The year 1919 was a very good year for parish formation in the Philadelphia Archdiocese. There were 10 new parishes, not counting those that might now be in the Allentown Diocese. It is probably partly because of a post-World War I building boom.
Most were in suburban or then-rural areas, including St. Joseph in Spring City, where Archbishop Charles Chaput celebrated the parish’s centennial Mass on April 6.
According to parish history it really traces back to 1891 when Father Thomas Quinn of St. Mary of the Assumption in Phoenixville celebrated Mass at the home of Mrs. Francis Sherry in Spring City for a congregation that included 50 adults and a large number of children.
In 1916 Father Michael Collins, also from St. Mary of the Assumption, purchased a property in Spring City on which a mission chapel was built and dedicated to St. Joseph.
This officially became a parish on April 6, 1918 when Father Charles McCarron was appointed pastor. Partly through a donation from his family, a residential property was added.

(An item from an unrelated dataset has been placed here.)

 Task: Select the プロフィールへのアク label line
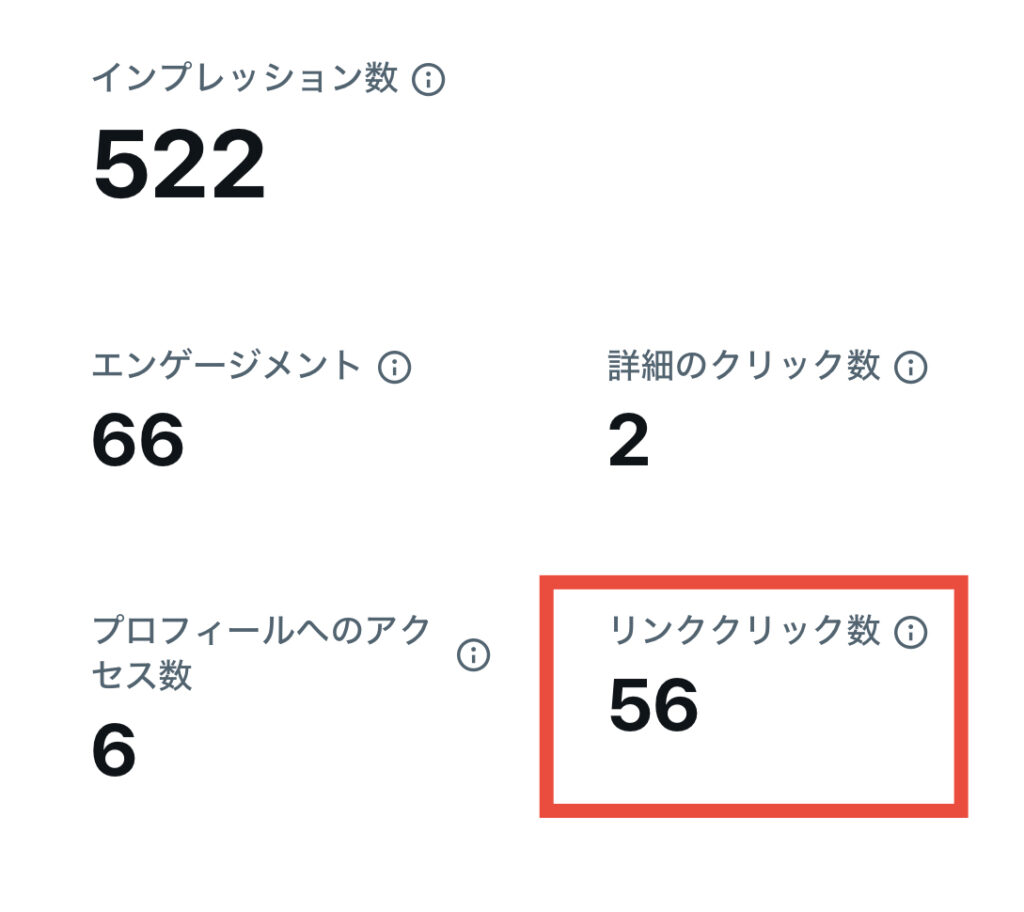tap(262, 631)
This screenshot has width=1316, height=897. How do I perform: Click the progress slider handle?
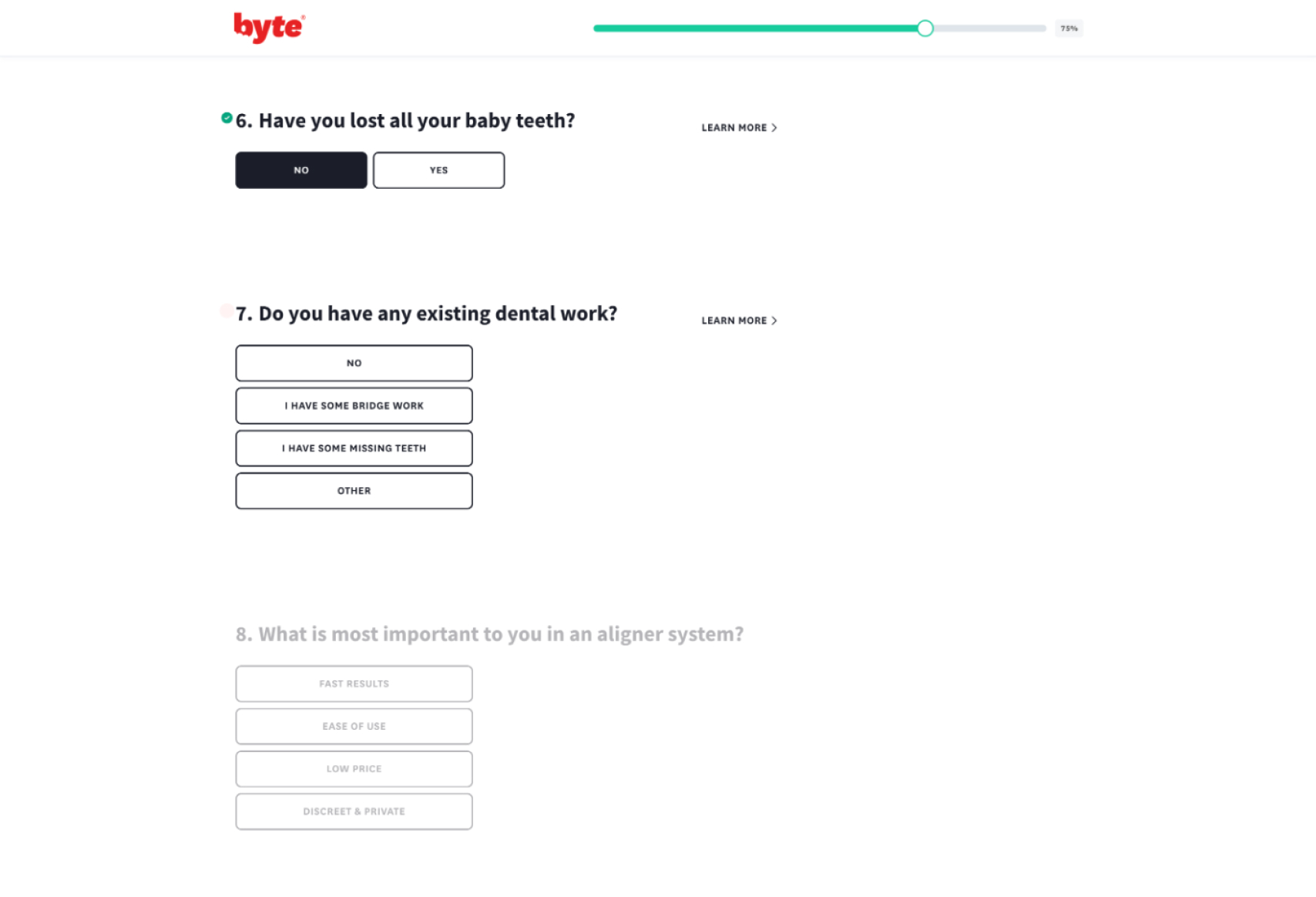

The parish expanded to the extent that in the 1960s, while Father Joseph Fitzpatrick was pastor, a former farm was purchased and the larger church that is in use today was built and dedicated in 1968.
Since then, “we’ve made two additions to the church recently,” said Father Charles O’Hara, who has been pastor since 2006. He credits the enthusiasm of his parishioners for much that has been done.
“They do all the work, I just show up,” he said. But obviously people would not show up if they didn’t like the pastor.
Because it is a mostly rural area people tend to be jacks of all trades. There isn’t much that needs to be done other than very major construction that can’t be done with volunteer labor, so parishioners help with work from roofing to brickwork to carpentry or other needed jobs.
Spiritually, there is a very active men’s group, a bereavement group, a Servites women’s group, a weekly holy hour and a very good St. Vincent de Paul Society, which of course combines spirituality with charity.
St. Joseph’s welcomes approximately 800 weekend worshipers over four Masses. This is made possible, according to Father O’Hara, through the assistance of Father Donato Silveri. Although he is 90 and just in residence, he helps out with the weekly liturgies.
The congregation is small enough that people really do know those who are around them in church.
St. Joseph’s has a variety of nationalities in its congregation and that gives a good excuse for ethnic festivals. During Oktoberfest Father O’Hara, who despite his Irish surname is three-quarters German heritage, gets a chance to wear his lederhosen. But he also plays in the Italian band and naturally is there for the St. Patrick’s Day celebration.
Eleanor Slanga, a daily communicant at St. Joseph, has been a parishioner for 20 years. “It just feels good to be here,” she said. “We had a wonderful (anniversary) celebration. It’s a very unpretentious parish and welcomes everybody and we are blessed to have Father O’Hara. He nurtures our spiritual being.”
Long-time parishioner Victor Ziemba also credits the succession of good pastors and the participation of the parish’s members to make things happen.
At one point, he recalls, there was a group of about 10 men calling themselves the Men of the Square Table that was mainly responsible for much of the labor for the various projects. Utilizing fundraisers that collected money for the needed materials, the men worked with energetic pastors, including Father O’Hara.
“When he got here, he just rolled up his sleeves and worked with us,” Ziemba said.